In today’s discussion of nonconsumption, let’s recall the allegory of the two shoe salesman in Africa.
Once upon a time, a shoe company sent two salesmen to Africa to determine the market potential for their products. One salesman was sent to the east coast of Africa, while the other salesman was sent to the west coast. Both the salesmen completed a basic survey of the target market and called back to the office.
The salesman sent to the east coast of Africa reported: “There is no potential here – no one wears shoes”.
The other salesman sent a message: “There is massive potential here – no one wears shoes!”
I like to talk about The Flip’s endeavor to explore “contextually relevant” insights. To that end, it usually does not feel very useful or appropriate to compare the African tech ecosystem to the US ecosystem.
But lately I’ve been reflecting on the extent to which that’s an accurate belief.

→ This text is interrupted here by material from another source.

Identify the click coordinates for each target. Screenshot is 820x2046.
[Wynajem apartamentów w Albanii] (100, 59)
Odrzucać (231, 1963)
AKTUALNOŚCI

A couple weeks ago, The Generalist, a publication that “helps you understand how technology is changing the world” published their briefing on Tech in Africa. It’s both good and incomplete – the author admits as much, as is inevitable when attempting to write something comprehensive about an entire fucking continent.
Anyway, I had a favorite part of the briefing –
The author, in discussing the amount of venture capital raised in select African markets, expresses incredulity at how little money has been raised by entire countries, especially when compared to individual startups in the west.
Rwanda raised just $11.6 million in VC money. Levels, a company that sells a biometric patch that tells you oatmeal spikes your blood sugar, raised $12 million for its seed round.
I’m increasingly seeing similar comments on Twitter. $10 million for Airbnb for swimming pools. A $70m seed round. A $1.5 billion Series A. Meanwhile, the entire African ecosystem raised $2.4 billion in 2020, according to Briter Bridges.
Should those building startups in African markets feel incredulous?
Obviously there’s substantially more money in the US tech scene. US investors are undoubtedly making bets in companies they believe have commercial viability and high upside (yes, even Airbnb for swimming pools). And it’s not altogether that surprising that many foreign investors struggle to wrap their heads around the African markets.
But at the same time, there is so much to build – so much that needs to be built – in African markets.
I recall a recent interview with David Vélez, the CEO of Nubank – Brazil’s largest neobank. Nubank went after sluggish, incumbent, oligarchical banks, which were hooked on exorbitant fees and predatory interest rates, in a market in which the majority of consumers are unbanked. One remark of his stood out,
The US and Europe is too easy. You are going to work very, very hard to make the life of the 1%, 5% better. In LatAm, you will improve the lives of the 99% by 70%.
That’s not just impact (in the development sense of the word), it’s huge commercial opportunity. (Nubank is now worth $30 billion!) And it’s huge commercial opportunity not merely in spite of all of the systematic challenges in Brazil – which presumably turn off a lot of investors – but precisely because of the systematic challenges in Brazil.
One can look at Brazil or Nigeria or elsewhere and say they people are relatively poor and everyone uses cash and the banks are monopolies – there’s no opportunity for digital financial services here. That’s shoe salesman #1.
But I hope, and indeed expect, more entrepreneurs and investors to look at African markets and the comparatively small amount of venture investment within them as a tremendous opportunity. And maybe even feel a bit incredulous that more people don’t see the opportunity here too.